Required task 1: According to the prize announcement, what language was the winning poem originally written in?
Required task 2: Extend the prize announcement past its final sentence.

We are pleased to announce Aga Gabor da Silva as the winner of our annual Chametzky Translation Prize for her translation of Ewa Lipska’s “Can Always Happen” from its original Polish. Published in our Spring 2021 issue, Gabor da Silva’s masterfully translates this poem about longing for one’s country of origin. You can read Gabor da Silva’s 10 Questions interview with The Massachusetts Review here.

Our judges included one honorable mention as well: Diana Senechal’s translation of Gyula Jenei's poem “Scissors” (MR Vol. 61, Issue 2).

Biographies:

AGNIESZKA (AGA) GABOR DA SILVA graduated from the University of Massachusetts, Amherst, where she studied Lusophone Literatures and Cultures. Aga also holds a Master of Arts in English Literature and Linguistics from Adam Mickiewicz University in Poznań, Poland. Her translations have appeared in Lunch TicketANMLY, and Columbia Journal.

Entries on where items appear:
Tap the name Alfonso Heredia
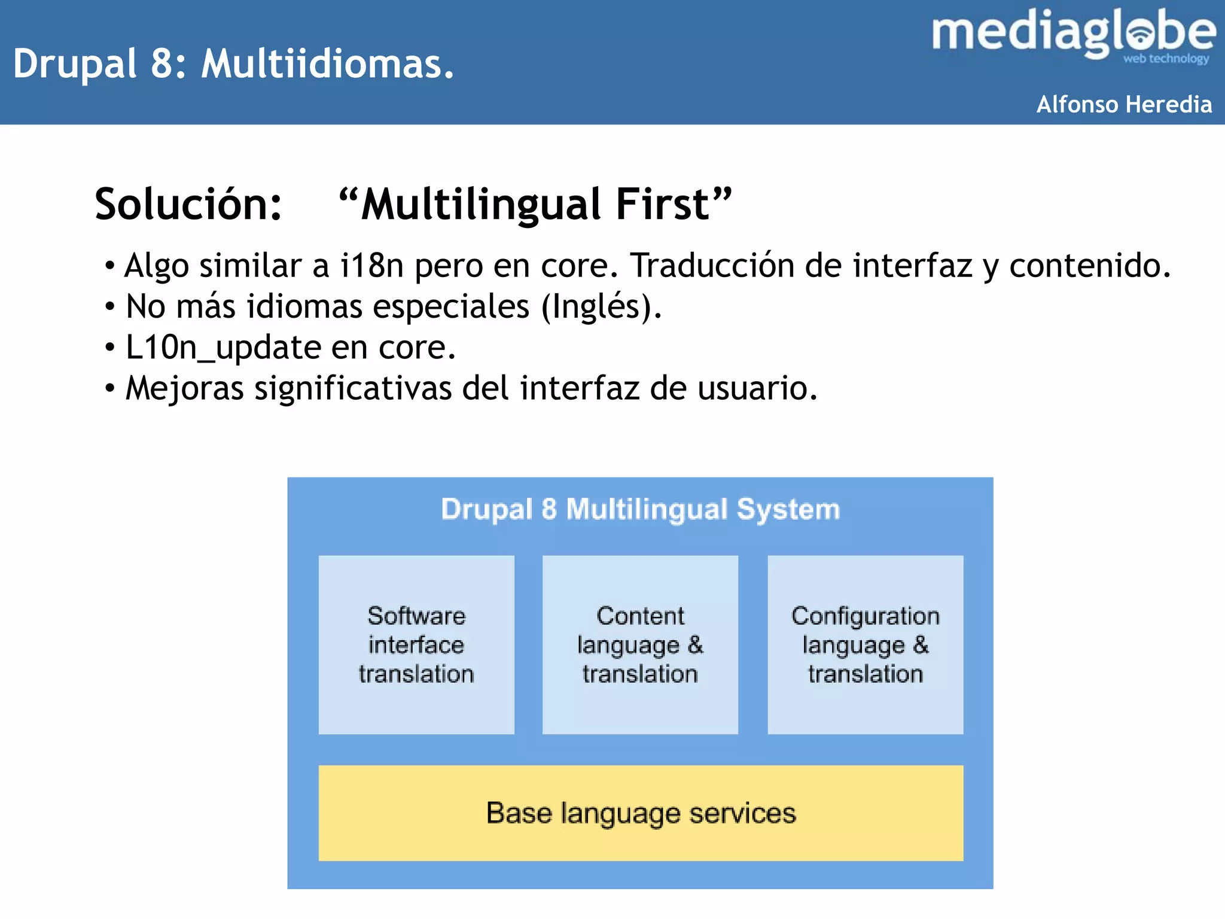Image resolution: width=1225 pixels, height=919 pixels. point(1123,105)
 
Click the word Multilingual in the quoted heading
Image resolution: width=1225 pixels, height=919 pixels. point(481,205)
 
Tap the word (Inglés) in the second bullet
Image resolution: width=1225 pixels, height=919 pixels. point(601,306)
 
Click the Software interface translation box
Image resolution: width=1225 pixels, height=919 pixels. point(416,644)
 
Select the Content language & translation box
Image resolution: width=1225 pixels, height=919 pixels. point(640,644)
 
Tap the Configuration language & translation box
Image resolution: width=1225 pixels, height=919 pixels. point(865,644)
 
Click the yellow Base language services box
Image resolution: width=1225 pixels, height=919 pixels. point(641,813)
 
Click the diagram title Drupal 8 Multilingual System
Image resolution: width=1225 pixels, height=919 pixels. point(640,509)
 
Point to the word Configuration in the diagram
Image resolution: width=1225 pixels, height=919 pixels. point(865,616)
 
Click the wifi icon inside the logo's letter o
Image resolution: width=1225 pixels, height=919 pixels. point(1141,35)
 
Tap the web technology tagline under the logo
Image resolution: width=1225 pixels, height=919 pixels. point(1166,59)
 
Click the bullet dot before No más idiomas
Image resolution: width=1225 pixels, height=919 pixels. point(109,307)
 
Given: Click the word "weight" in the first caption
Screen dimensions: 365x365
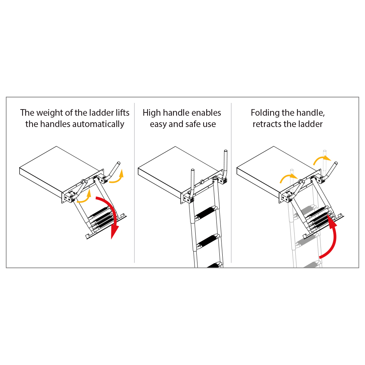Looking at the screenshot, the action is (x=50, y=113).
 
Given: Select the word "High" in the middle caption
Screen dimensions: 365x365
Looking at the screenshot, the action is (x=152, y=113).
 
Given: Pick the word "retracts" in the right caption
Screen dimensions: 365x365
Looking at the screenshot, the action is (x=268, y=124).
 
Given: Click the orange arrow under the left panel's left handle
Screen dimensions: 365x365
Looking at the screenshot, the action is (x=85, y=198).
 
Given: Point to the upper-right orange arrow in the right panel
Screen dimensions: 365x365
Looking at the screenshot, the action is (x=321, y=159).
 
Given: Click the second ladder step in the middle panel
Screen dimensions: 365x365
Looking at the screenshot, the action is (x=208, y=241).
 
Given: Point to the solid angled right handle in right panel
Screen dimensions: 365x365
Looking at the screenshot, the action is (x=330, y=171).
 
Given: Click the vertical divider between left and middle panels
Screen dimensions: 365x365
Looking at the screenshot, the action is (x=135, y=183).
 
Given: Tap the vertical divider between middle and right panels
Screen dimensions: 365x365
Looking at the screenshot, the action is (x=231, y=183).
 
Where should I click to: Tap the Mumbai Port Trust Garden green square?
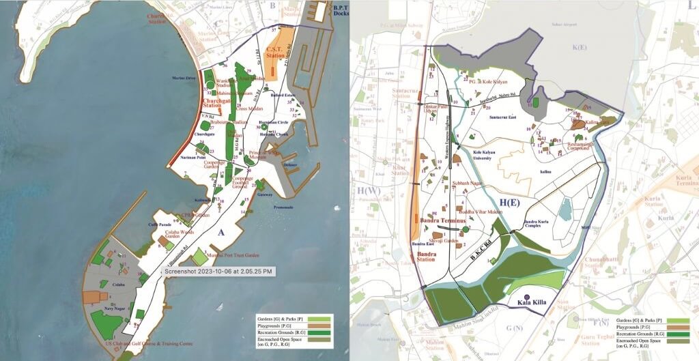(199, 257)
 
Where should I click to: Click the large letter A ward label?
(221, 233)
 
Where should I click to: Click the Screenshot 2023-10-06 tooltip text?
(218, 271)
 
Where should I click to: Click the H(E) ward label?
(509, 202)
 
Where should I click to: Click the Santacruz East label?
(504, 117)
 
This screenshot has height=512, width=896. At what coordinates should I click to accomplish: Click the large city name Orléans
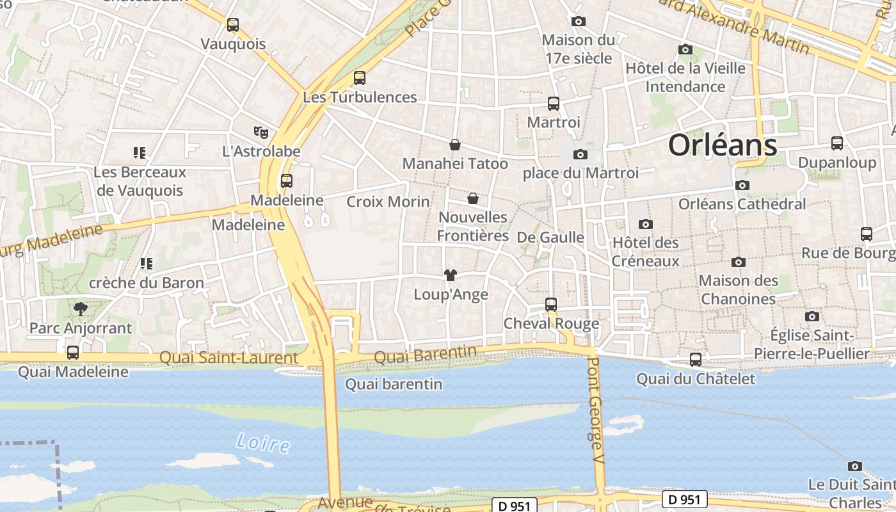[723, 146]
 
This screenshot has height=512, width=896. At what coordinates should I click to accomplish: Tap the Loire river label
[262, 442]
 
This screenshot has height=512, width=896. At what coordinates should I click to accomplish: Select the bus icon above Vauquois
[233, 25]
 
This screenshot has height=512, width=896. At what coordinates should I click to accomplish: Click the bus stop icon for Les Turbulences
[360, 78]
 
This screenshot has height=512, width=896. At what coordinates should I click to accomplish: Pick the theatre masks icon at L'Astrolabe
[260, 132]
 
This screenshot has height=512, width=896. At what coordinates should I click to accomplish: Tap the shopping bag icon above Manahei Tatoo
[455, 145]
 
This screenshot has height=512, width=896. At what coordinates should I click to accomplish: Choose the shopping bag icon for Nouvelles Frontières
[473, 198]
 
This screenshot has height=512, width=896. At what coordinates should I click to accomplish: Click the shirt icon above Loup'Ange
[451, 275]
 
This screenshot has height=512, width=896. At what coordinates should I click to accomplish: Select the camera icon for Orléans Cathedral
[742, 186]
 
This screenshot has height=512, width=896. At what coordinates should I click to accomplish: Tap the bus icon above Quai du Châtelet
[696, 360]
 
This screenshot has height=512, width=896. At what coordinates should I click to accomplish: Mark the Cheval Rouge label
[551, 323]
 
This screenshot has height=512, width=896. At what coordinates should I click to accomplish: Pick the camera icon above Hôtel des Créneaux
[646, 224]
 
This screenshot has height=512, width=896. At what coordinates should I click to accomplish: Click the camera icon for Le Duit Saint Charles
[854, 466]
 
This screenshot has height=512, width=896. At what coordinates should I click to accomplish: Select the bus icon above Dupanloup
[837, 143]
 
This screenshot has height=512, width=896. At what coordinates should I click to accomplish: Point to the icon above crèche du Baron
[147, 263]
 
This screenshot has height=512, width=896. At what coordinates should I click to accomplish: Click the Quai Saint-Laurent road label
[228, 358]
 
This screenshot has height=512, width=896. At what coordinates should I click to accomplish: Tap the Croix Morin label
[388, 202]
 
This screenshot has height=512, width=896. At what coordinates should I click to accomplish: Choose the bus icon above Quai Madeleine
[73, 353]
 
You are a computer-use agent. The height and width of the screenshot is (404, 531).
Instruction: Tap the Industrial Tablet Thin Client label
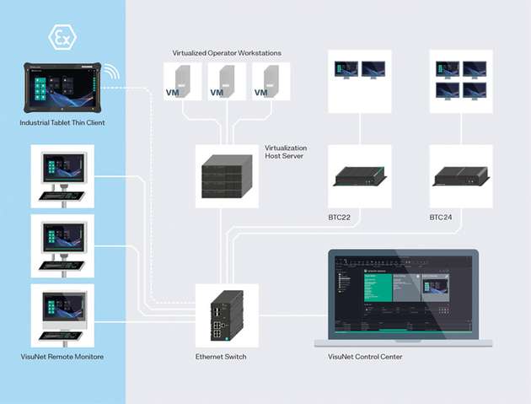point(62,123)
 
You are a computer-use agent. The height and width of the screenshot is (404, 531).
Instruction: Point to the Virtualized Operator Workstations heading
point(227,53)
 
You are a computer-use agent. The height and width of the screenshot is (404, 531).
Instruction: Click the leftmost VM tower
point(179,82)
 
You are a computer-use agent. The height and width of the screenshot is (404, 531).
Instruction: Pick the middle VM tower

Task answer 1: Polish.

Task answer 2:
EWA LIPSKA is considered one of the most important Polish poets. She has won numerous award such as the Kościelski Prize (1973), the Polish PEN Club prize (1992), the Jurzykowski Foundation Prize (1993), and the Gdynia Literary Prize (2011). She has been nominated several times for the Nike Literary Award, one of the most prestigious awards for Polish literature, including for her 2017 volume of poetry Pamiȩć operacyjna [Internal Memory], where the poem “Can Always Happen” appeared. Collections of her verse have been translated into several languages, such as Czech, Danish, Dutch, Hebrew, Hungarian, Icelandic, and Swedish.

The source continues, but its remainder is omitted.